-- Provided data --
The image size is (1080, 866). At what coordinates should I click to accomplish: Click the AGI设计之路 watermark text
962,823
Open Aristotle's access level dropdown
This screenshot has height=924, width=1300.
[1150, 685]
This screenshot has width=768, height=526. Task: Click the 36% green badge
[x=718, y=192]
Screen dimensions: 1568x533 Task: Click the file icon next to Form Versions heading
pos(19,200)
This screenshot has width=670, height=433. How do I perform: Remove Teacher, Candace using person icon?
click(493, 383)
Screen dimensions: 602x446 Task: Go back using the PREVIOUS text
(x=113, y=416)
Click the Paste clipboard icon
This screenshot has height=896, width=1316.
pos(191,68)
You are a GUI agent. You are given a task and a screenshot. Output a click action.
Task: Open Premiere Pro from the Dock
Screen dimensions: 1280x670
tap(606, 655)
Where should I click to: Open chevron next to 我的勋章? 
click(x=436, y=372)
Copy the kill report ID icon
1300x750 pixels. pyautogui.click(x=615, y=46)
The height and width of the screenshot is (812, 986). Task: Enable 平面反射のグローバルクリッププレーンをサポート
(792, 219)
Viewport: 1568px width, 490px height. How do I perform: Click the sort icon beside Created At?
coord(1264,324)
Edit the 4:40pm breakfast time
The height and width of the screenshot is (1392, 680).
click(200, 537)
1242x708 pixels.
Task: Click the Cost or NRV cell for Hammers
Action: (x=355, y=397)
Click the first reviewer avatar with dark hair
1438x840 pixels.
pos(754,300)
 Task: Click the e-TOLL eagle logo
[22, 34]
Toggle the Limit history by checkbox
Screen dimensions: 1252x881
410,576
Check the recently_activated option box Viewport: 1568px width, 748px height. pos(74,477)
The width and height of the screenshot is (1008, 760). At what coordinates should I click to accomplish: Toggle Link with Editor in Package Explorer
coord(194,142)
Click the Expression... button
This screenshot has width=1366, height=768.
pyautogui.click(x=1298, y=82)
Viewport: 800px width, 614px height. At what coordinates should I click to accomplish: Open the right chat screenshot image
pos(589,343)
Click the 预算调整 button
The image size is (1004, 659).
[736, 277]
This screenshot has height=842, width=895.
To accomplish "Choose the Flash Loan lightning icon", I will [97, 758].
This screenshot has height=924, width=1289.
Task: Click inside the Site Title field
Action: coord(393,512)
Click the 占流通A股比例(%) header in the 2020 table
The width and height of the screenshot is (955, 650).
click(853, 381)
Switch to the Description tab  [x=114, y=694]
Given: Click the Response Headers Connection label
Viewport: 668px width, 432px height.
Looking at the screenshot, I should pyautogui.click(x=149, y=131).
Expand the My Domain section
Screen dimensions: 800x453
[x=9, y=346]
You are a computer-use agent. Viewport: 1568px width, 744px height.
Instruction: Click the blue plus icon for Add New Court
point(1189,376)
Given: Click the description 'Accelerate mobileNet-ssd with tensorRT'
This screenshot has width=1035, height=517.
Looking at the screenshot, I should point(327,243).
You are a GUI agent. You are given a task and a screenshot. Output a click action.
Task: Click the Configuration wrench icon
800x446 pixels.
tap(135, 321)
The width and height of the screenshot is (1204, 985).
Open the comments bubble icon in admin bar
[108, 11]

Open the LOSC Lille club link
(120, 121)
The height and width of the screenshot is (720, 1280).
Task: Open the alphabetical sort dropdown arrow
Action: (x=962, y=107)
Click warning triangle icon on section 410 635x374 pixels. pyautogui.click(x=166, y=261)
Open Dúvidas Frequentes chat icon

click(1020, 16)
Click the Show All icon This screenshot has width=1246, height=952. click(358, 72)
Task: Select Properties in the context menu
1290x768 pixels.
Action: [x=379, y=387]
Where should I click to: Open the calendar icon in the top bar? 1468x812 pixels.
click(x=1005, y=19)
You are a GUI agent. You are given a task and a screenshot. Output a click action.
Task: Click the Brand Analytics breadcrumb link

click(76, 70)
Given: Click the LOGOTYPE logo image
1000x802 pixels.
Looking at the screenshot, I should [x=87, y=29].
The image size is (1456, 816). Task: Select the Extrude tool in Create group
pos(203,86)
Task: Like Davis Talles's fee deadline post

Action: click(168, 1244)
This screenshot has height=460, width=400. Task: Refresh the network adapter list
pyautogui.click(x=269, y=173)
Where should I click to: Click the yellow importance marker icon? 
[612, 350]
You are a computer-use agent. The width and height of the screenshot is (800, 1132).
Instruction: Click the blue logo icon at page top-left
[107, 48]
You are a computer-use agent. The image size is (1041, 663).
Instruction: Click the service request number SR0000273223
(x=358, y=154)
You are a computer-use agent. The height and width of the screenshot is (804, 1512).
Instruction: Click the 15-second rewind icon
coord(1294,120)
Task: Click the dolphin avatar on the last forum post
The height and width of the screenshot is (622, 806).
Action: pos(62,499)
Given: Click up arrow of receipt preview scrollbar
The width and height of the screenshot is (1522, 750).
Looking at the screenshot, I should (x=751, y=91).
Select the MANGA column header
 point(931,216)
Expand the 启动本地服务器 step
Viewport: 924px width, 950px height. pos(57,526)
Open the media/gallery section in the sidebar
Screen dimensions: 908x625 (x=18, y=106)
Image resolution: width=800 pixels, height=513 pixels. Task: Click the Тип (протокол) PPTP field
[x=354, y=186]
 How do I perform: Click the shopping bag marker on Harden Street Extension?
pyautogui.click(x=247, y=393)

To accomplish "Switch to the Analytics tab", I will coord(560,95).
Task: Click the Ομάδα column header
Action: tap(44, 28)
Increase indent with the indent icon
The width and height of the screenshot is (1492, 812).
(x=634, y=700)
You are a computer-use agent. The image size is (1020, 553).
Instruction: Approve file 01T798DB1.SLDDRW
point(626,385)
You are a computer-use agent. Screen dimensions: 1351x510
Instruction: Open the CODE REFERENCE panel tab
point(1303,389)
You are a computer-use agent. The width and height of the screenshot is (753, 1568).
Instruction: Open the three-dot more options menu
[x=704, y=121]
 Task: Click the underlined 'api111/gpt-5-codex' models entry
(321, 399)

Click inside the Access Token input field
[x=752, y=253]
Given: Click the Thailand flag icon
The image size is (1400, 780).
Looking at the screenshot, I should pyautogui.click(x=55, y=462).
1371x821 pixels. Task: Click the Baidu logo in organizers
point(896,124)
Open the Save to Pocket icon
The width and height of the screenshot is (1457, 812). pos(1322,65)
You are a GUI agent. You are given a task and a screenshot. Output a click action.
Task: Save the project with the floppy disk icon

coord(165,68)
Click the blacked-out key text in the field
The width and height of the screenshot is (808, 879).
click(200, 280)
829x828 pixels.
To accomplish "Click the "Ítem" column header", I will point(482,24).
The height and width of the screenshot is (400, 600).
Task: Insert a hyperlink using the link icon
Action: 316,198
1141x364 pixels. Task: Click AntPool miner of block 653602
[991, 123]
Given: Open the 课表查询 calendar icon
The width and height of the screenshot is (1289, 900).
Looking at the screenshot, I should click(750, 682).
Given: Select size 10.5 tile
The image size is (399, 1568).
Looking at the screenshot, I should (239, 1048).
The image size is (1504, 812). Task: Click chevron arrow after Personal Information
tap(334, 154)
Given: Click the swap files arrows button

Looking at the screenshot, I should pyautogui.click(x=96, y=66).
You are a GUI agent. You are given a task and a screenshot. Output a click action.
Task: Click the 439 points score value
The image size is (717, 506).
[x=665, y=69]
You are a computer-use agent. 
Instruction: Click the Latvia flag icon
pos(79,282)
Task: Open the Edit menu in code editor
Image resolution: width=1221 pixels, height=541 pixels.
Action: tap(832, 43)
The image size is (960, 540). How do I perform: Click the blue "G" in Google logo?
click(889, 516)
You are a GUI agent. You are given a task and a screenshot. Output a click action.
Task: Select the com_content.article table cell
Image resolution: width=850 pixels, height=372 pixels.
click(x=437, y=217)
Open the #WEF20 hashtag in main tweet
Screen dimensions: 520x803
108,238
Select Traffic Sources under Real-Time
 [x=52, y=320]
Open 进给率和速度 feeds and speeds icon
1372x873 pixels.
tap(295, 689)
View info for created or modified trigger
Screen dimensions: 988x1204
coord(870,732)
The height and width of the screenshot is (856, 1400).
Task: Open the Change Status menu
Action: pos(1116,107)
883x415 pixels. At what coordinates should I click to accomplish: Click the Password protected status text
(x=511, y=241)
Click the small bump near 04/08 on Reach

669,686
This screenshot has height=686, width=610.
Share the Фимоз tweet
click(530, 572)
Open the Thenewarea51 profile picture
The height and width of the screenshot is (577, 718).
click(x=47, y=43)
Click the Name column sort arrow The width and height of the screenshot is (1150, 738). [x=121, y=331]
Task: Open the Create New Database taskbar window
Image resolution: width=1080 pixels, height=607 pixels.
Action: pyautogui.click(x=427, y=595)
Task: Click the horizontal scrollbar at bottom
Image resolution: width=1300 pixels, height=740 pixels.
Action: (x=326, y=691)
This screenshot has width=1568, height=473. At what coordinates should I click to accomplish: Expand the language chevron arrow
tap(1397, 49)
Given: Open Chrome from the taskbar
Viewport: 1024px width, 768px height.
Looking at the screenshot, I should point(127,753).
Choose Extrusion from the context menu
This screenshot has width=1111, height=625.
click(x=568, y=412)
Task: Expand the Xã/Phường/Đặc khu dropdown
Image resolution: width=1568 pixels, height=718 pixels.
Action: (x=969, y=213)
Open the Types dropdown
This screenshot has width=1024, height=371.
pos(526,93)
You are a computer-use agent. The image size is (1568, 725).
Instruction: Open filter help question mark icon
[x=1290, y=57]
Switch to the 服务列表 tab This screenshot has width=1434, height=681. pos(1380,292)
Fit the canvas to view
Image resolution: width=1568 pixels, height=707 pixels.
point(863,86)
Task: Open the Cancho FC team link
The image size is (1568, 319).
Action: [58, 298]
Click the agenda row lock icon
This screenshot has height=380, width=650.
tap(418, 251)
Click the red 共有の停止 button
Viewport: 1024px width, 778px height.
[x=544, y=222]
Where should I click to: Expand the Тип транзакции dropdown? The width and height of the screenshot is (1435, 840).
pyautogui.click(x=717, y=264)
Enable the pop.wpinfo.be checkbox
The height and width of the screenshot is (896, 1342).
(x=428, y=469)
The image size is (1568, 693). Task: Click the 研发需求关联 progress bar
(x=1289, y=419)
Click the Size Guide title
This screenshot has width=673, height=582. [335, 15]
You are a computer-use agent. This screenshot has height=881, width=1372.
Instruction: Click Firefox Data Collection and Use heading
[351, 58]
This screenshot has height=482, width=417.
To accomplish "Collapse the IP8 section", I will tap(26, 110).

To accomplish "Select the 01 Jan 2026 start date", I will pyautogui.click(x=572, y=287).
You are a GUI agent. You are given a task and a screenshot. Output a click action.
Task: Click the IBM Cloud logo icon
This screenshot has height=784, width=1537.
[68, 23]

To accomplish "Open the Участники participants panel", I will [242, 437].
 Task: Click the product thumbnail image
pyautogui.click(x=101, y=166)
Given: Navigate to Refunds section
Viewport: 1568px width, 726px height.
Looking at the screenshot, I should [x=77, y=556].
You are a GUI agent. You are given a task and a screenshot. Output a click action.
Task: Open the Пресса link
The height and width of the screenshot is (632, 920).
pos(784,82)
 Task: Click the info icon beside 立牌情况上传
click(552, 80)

-- Your objective --
Where a line above holds the string "scrollbar", show that line.

-- Finished task --
Given: Click up arrow of receipt preview scrollbar
Task: Click the horizontal scrollbar at bottom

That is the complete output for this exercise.